Short exercise: Count the lines in the entries below that contain the string "Task", matching case exactly. Reply with the number alone.

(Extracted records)

++++++

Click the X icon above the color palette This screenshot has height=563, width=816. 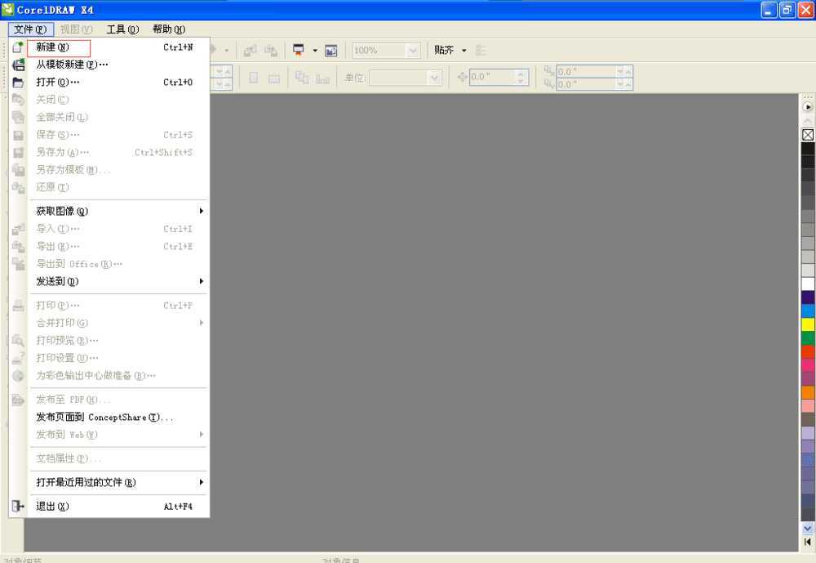(808, 134)
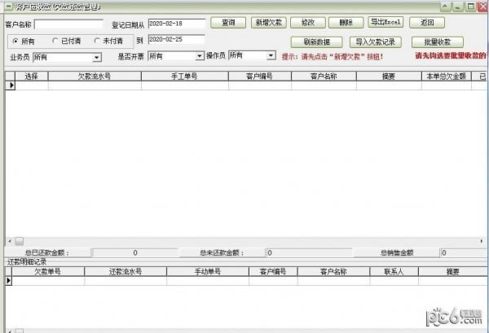This screenshot has width=489, height=333.
Task: Click the end date field 2020-02-25
Action: (x=176, y=39)
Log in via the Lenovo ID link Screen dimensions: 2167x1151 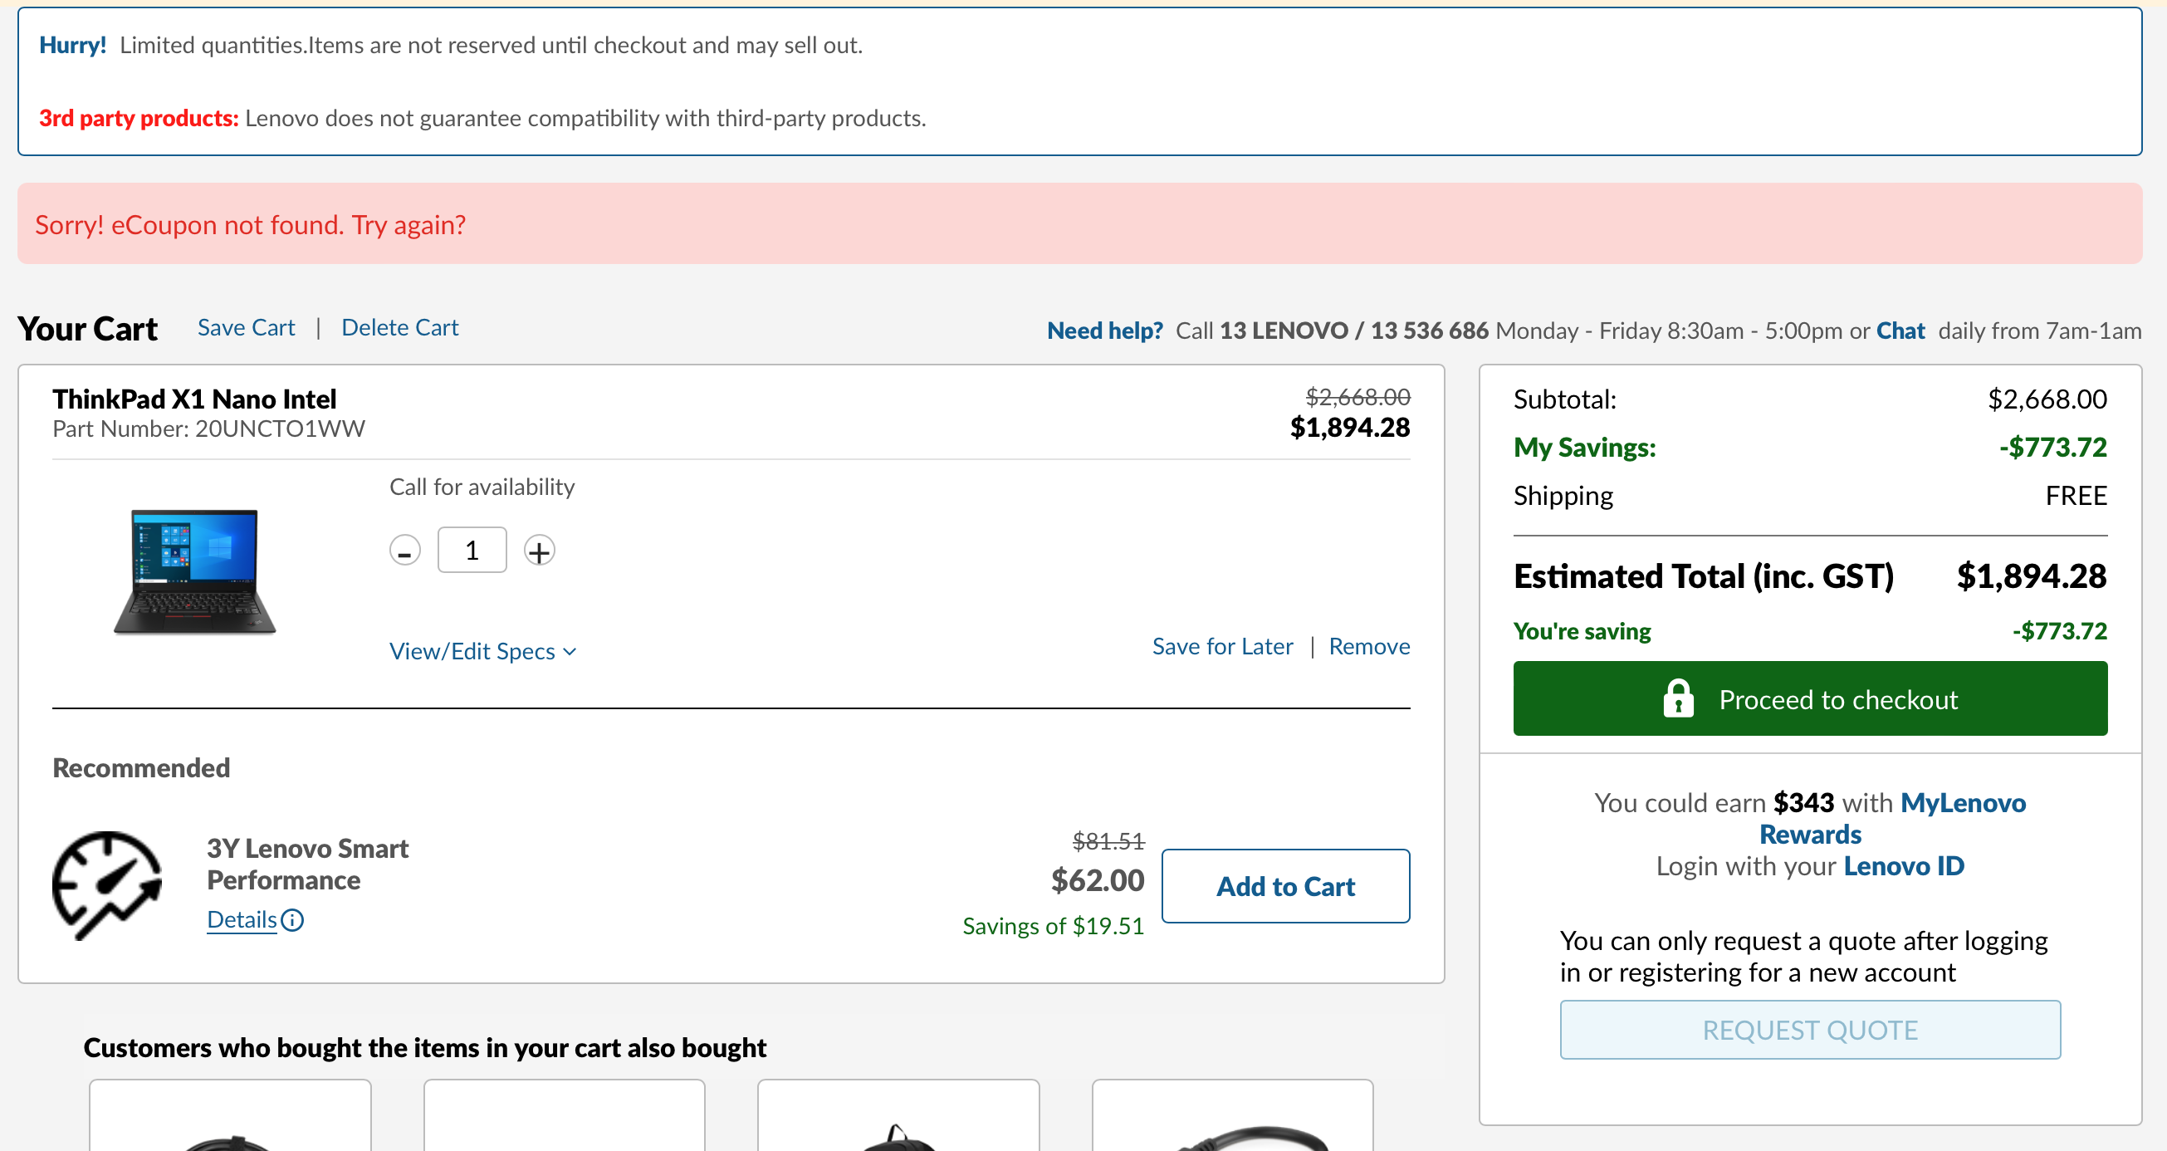(1903, 866)
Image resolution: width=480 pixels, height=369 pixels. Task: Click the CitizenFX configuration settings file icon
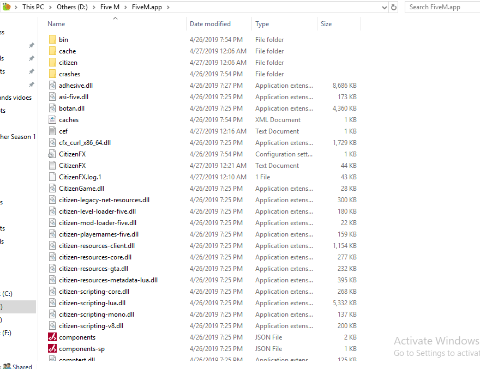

++++++

Finished answer: 2